PROVIDED INFORMATION:
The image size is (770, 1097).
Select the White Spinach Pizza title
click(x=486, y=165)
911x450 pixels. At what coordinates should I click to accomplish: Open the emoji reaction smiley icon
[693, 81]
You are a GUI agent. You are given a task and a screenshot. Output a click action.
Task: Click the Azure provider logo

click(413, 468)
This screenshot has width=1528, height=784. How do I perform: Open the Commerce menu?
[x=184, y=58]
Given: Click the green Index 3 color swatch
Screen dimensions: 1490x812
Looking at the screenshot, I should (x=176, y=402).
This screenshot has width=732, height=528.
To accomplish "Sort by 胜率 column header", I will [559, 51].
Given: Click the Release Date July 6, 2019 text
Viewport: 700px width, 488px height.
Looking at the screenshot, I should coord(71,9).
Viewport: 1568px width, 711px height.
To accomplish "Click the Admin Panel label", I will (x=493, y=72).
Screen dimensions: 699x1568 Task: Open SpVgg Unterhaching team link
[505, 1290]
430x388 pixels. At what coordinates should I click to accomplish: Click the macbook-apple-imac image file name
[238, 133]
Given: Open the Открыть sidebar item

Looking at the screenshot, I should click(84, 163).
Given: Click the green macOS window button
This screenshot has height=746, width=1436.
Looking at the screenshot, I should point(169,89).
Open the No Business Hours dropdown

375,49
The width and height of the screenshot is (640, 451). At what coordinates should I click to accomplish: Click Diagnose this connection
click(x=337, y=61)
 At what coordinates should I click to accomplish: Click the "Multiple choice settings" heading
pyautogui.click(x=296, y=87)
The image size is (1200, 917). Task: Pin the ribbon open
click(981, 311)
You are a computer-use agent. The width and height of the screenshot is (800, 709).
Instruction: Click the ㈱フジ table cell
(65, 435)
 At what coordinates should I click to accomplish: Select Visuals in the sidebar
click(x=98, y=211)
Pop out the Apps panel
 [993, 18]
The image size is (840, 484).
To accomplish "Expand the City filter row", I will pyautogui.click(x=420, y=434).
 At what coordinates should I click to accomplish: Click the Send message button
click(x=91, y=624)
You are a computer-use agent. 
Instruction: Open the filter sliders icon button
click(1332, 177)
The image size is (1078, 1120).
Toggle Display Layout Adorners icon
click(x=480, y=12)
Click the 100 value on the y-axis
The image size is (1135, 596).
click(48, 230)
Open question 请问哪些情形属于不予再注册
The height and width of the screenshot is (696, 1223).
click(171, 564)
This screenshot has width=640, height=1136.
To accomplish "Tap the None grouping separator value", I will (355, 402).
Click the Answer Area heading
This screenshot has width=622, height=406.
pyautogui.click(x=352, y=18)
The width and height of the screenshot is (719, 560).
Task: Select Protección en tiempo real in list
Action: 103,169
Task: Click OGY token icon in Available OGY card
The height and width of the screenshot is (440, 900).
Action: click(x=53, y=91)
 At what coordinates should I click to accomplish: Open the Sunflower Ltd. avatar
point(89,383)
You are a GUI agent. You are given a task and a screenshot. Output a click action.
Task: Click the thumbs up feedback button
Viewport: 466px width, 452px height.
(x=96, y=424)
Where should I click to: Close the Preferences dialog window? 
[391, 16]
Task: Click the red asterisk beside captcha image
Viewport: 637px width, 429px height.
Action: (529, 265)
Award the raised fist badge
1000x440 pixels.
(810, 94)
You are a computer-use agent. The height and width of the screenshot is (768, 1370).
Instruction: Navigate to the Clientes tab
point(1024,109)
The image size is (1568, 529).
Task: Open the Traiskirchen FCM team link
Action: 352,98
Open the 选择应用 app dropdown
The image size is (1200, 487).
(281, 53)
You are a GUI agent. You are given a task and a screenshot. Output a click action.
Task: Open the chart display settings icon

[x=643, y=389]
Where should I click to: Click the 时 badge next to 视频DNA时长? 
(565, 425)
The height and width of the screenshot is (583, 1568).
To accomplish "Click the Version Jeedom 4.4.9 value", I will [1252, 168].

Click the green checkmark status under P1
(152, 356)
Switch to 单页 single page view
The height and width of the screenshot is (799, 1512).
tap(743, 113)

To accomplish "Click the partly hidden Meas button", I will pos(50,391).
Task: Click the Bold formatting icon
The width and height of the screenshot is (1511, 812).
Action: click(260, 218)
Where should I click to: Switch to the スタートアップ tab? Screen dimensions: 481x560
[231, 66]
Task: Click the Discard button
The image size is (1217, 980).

WHAT YOU WILL DO: Return every record, word for word.

SOLUTION FOR THIS TASK:
The image size is (770, 1097).
Select the White Spinach Pizza title
click(x=486, y=165)
911x450 pixels. At what coordinates should I click to accomplish: Open the emoji reaction smiley icon
[693, 81]
You are a GUI agent. You are given a task and a screenshot. Output a click action.
Task: Click the Azure provider logo

click(413, 468)
This screenshot has width=1528, height=784. How do I perform: Open the Commerce menu?
[x=184, y=58]
Given: Click the green Index 3 color swatch
Screen dimensions: 1490x812
Looking at the screenshot, I should (x=176, y=402).
This screenshot has width=732, height=528.
To accomplish "Sort by 胜率 column header", I will [559, 51].
Given: Click the Release Date July 6, 2019 text
Viewport: 700px width, 488px height.
Looking at the screenshot, I should coord(71,9).
Viewport: 1568px width, 711px height.
To accomplish "Click the Admin Panel label", I will (x=493, y=72).
Screen dimensions: 699x1568 Task: Open SpVgg Unterhaching team link
[505, 1290]
430x388 pixels. At what coordinates should I click to accomplish: Click the macbook-apple-imac image file name
[238, 133]
Given: Open the Открыть sidebar item

Looking at the screenshot, I should click(84, 163).
Given: Click the green macOS window button
This screenshot has height=746, width=1436.
Looking at the screenshot, I should point(169,89).
Open the No Business Hours dropdown

375,49
The width and height of the screenshot is (640, 451). At what coordinates should I click to accomplish: Click Diagnose this connection
click(x=337, y=61)
 At what coordinates should I click to accomplish: Click the "Multiple choice settings" heading
pyautogui.click(x=296, y=87)
The image size is (1200, 917). Task: Pin the ribbon open
click(981, 311)
You are a computer-use agent. The width and height of the screenshot is (800, 709).
Instruction: Click the ㈱フジ table cell
(65, 435)
 At what coordinates should I click to accomplish: Select Visuals in the sidebar
click(x=98, y=211)
Pop out the Apps panel
 [993, 18]
The image size is (840, 484).
To accomplish "Expand the City filter row", I will pyautogui.click(x=420, y=434).
 At what coordinates should I click to accomplish: Click the Send message button
click(x=91, y=624)
You are a computer-use agent. 
Instruction: Open the filter sliders icon button
click(1332, 177)
The image size is (1078, 1120).
Toggle Display Layout Adorners icon
click(x=480, y=12)
Click the 100 value on the y-axis
The image size is (1135, 596).
click(48, 230)
Open question 请问哪些情形属于不予再注册
The height and width of the screenshot is (696, 1223).
click(171, 564)
This screenshot has width=640, height=1136.
To accomplish "Tap the None grouping separator value", I will (355, 402).
Click the Answer Area heading
This screenshot has width=622, height=406.
pyautogui.click(x=352, y=18)
The width and height of the screenshot is (719, 560).
Task: Select Protección en tiempo real in list
Action: 103,169
Task: Click OGY token icon in Available OGY card
The height and width of the screenshot is (440, 900).
Action: click(x=53, y=91)
 At what coordinates should I click to accomplish: Open the Sunflower Ltd. avatar
point(89,383)
You are a GUI agent. You are given a task and a screenshot. Output a click action.
Task: Click the thumbs up feedback button
Viewport: 466px width, 452px height.
(x=96, y=424)
Where should I click to: Close the Preferences dialog window? 
[391, 16]
Task: Click the red asterisk beside captcha image
Viewport: 637px width, 429px height.
Action: (529, 265)
Award the raised fist badge
1000x440 pixels.
(810, 94)
You are a computer-use agent. The height and width of the screenshot is (768, 1370).
Instruction: Navigate to the Clientes tab
point(1024,109)
The image size is (1568, 529).
Task: Open the Traiskirchen FCM team link
Action: 352,98
Open the 选择应用 app dropdown
The image size is (1200, 487).
(281, 53)
You are a GUI agent. You are given a task and a screenshot. Output a click action.
Task: Open the chart display settings icon

[x=643, y=389]
Where should I click to: Click the 时 badge next to 视频DNA时长? 
(565, 425)
The height and width of the screenshot is (583, 1568).
To accomplish "Click the Version Jeedom 4.4.9 value", I will [1252, 168].

Click the green checkmark status under P1
(152, 356)
Switch to 单页 single page view
The height and width of the screenshot is (799, 1512).
tap(743, 113)

To accomplish "Click the partly hidden Meas button", I will pos(50,391).
Task: Click the Bold formatting icon
The width and height of the screenshot is (1511, 812).
Action: click(260, 218)
Where should I click to: Switch to the スタートアップ tab? Screen dimensions: 481x560
[231, 66]
Task: Click the Discard button
The image size is (1217, 980).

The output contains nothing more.